Waktu melihat peristiwa itu kawan-kawannya yang lain sangat sedih lalu menyampaikan segala yang terjadi kepada tuan mereka. Raja itu menyuruh utk memanggil orang itu dan berkata kepadanya: Hai hamba yang jahat, seluruh hutangmu telah kuhapuskan karena engkau memohonkannya kepadaku. Bukankah engkaupun harus mengasihani kawanmu seperti aku telah mengasihani engkau? Maka marahlah tuannya itu dan menyerahkannya kepada para algojo, sampai ia melunaskan seluruh hutangnya.
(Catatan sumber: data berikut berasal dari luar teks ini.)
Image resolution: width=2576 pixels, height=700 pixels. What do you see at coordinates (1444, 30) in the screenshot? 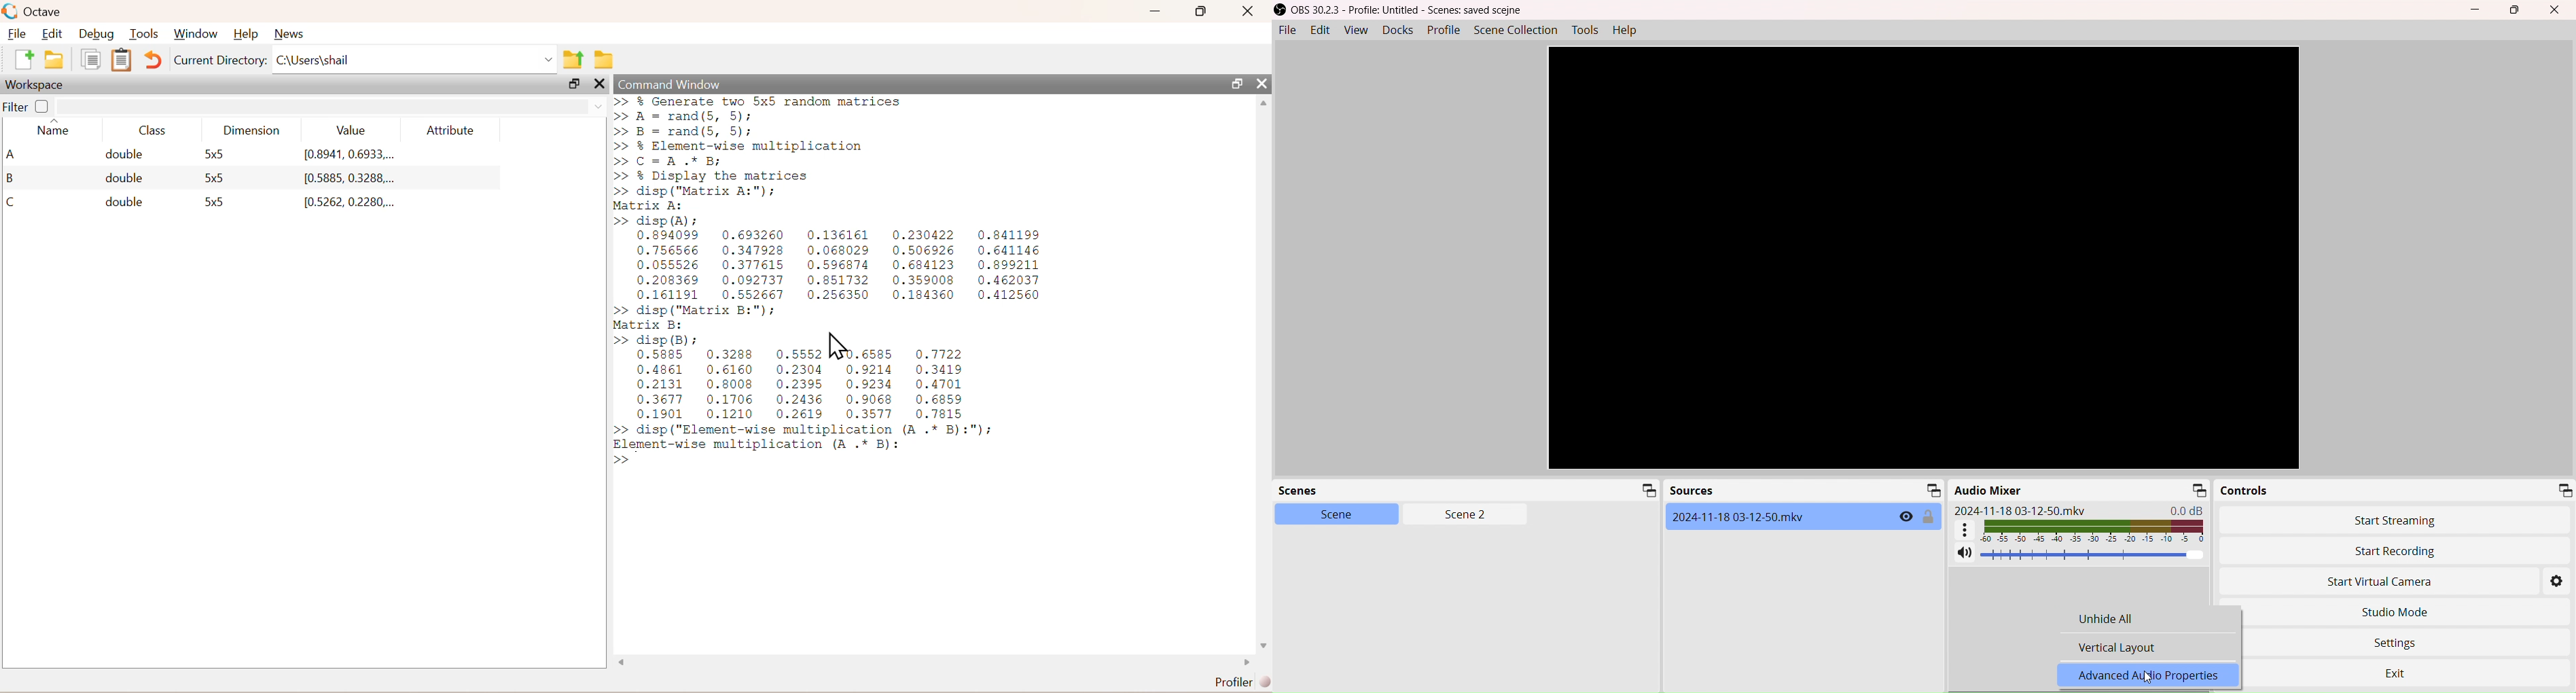
I see `Profile` at bounding box center [1444, 30].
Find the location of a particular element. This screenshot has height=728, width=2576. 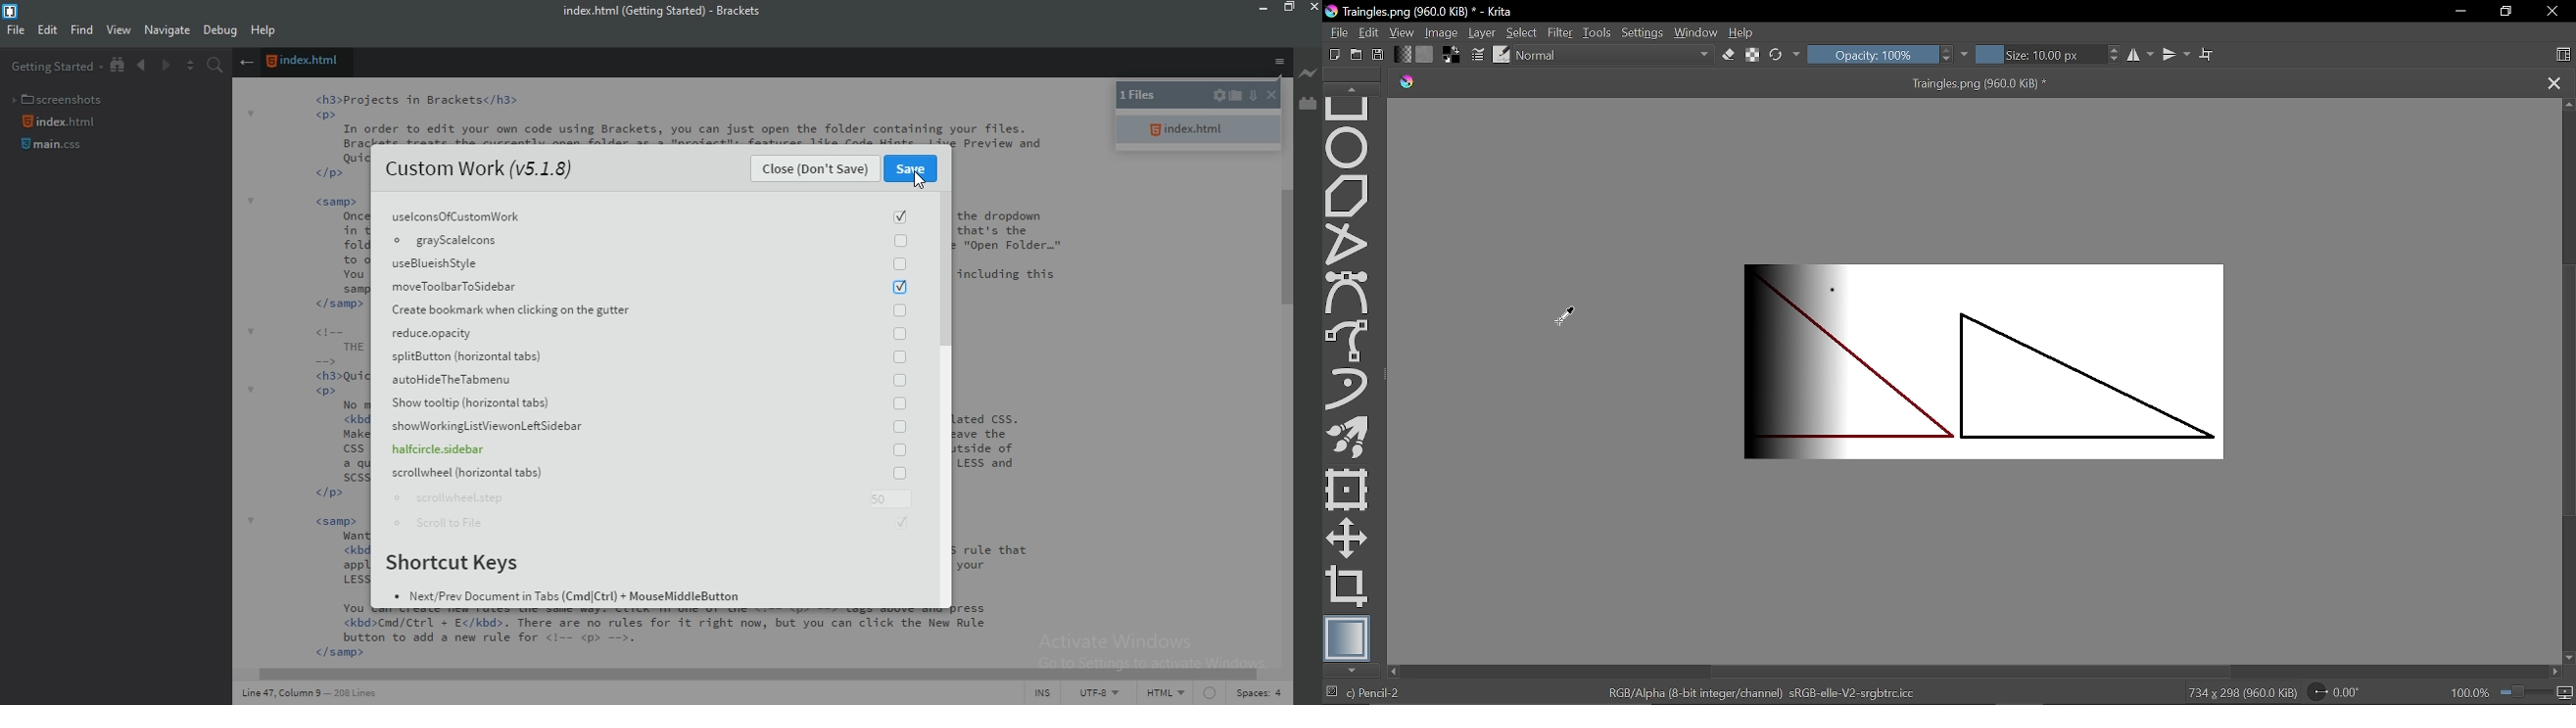

Choose workspace is located at coordinates (2563, 54).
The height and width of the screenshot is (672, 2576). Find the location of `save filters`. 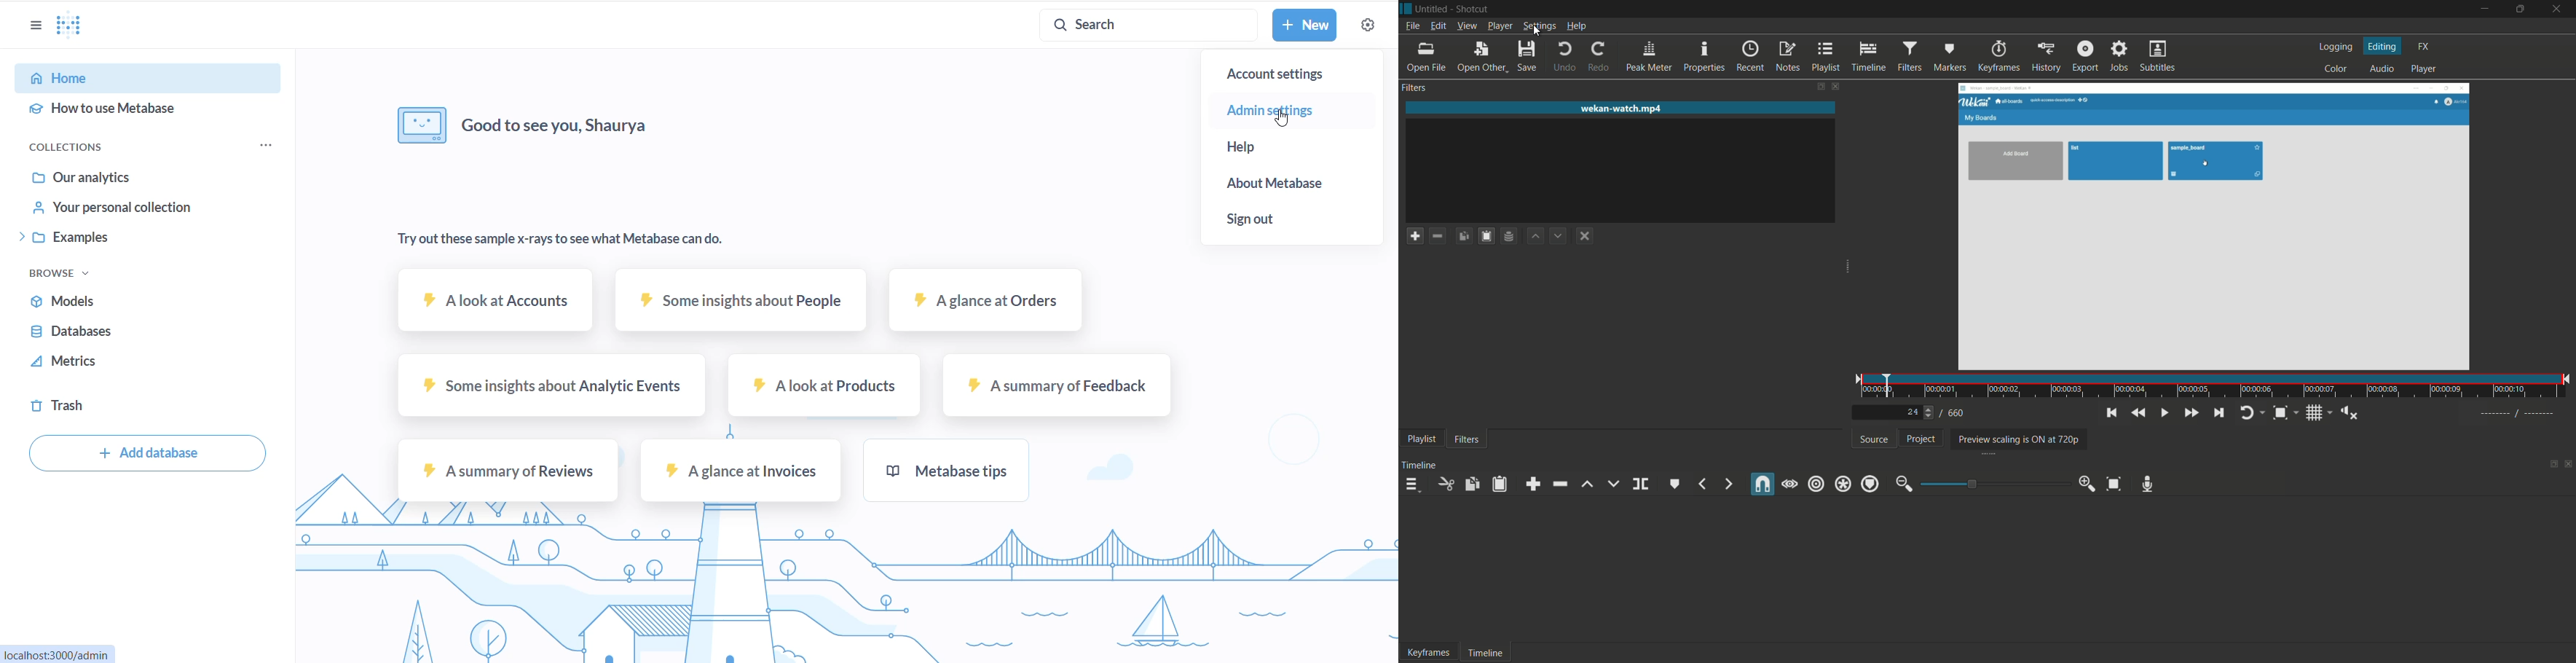

save filters is located at coordinates (1484, 237).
Demikianlah BapaKu yang di sorga akan berbuat demikian juga terhadap kamu, apabila kamu masing-masing tidak mengampuni saudaramu dengan segenap hatimu."

 

Hikmah yg dpt kita petik:

1. Azarya, meski sdg sedih, sengsara dan tidak berdaya, tetap menyerahkan semuanya kpd Allah. Dia percaya bhw Allahnya adalah Allah yg hidup dan amat mampu menyelamatkan umatNya dari pelbagai macam kemalangan dan kesesakan. Dalam situasi yg demikian, bertahan dalam kesulitan adalah pilihan terbaik. 

2. Allah menghendaki agar umatNya berbelas kasih kepada sesamanya, seperti mrk telah dikasihi Allah. Apa yg org lakulan kpd sesamanya, itulah pula yg akan dia alami di kemudian hari. AMIN. (Mgr Nico Adi MSC).